Hans-Jürgen Titz verfügt über mehr als 15 Jahre Erfahrung in den Bereichen Restrukturierung und Turnaround Management sowie als Chief Restructuring Officer. Bevor er sich mit Titz & Compagnie Advisors selbstständig machte, war der gelernte Jurist und Rechtsanwalt zuletzt bei Rölfs RP Management Consultants als geschäftsführender Partner für diverse erfolgreiche Restrukturierungen mittelständischer Unternehmen aus den Branchen Automotive, Maschinenbau und der Bauzulieferindustrie verantwortlich. Zuvor war er viele Jahre in geschäftsleitender Funktion namhafter Restrukturierungsberatungen, als CFO eines mittelständischen Unternehmens sowie in Führungsverantwortung bei nationalen / internationalen Banken im Bereich Corporate Finance / M&A tätig.

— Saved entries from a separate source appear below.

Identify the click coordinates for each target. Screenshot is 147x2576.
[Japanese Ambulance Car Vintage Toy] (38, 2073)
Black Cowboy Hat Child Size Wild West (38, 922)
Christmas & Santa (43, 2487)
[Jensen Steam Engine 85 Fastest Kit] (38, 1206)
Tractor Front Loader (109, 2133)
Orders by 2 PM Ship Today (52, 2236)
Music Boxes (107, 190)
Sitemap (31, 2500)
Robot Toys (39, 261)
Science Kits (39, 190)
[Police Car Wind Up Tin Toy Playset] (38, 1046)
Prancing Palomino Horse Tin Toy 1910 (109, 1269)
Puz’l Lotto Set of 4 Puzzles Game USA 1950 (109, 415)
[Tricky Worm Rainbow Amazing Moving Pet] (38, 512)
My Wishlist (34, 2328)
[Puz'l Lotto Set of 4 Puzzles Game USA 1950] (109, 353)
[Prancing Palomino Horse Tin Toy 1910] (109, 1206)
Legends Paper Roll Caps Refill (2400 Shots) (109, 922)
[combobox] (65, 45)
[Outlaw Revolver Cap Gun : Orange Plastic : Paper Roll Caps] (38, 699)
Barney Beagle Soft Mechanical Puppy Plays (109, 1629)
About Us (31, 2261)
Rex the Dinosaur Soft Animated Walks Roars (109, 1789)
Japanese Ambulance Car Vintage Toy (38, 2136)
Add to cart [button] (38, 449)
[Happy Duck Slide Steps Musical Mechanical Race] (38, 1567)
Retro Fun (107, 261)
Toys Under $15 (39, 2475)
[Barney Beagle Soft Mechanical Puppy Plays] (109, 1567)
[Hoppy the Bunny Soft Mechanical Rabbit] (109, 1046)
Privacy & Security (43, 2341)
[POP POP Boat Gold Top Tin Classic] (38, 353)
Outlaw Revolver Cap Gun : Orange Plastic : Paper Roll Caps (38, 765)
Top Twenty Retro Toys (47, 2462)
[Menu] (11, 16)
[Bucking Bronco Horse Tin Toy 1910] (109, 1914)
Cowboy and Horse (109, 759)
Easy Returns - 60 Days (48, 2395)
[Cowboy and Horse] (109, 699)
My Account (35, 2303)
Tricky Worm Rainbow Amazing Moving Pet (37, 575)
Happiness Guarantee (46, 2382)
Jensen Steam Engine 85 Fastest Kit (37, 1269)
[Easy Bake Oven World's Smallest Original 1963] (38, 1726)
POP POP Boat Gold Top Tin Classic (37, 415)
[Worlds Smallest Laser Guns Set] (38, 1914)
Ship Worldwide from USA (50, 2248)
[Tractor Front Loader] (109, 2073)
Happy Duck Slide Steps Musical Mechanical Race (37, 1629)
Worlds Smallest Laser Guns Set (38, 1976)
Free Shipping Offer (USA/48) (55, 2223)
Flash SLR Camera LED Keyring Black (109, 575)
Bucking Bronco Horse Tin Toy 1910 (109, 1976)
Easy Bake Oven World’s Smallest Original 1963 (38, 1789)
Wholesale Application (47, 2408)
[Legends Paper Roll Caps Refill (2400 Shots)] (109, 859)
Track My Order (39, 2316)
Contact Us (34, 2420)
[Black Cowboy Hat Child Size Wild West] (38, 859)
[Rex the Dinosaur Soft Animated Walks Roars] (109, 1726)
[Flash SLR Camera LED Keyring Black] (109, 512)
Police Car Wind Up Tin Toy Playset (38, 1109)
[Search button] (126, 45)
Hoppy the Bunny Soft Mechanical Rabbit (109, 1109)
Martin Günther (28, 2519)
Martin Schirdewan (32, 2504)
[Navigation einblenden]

„Die Märkte und die Anforderungen an Restrukturierungsberater verändern sich signifikant. Ich freue mich daher sehr, in Zusammenarbeit mit erfahrenen Topmanagern und Senior-Experts nunmehr eigene unternehmerische Verantwortung zu übernehmen – mit Titz & Compagnie Advisors wollen wir mittelständische Unternehmen bei Veränderungsprozessen vor allem „hands-on“ begleiten. Unser Ziel ist es, die Unternehmen nachhaltig wettbewerbsfähig aufzustellen sowie die Rückkehr zu Wachstum und Wertsteigerung sicherzustellen. Durch das bestehende Netzwerk der Partner und unsere strategischen Partnerschaften mit anderen Beratungsgesellschaften, die alle zu den Top-Unternehmen ihrer Branche zählen, können wir von Anfang an Mandate verschiedener Branchen in erstklassiger Qualität betreuen“, kommentiert Hans-Jürgen Titz die Gründung seines eigenen Beratungshauses.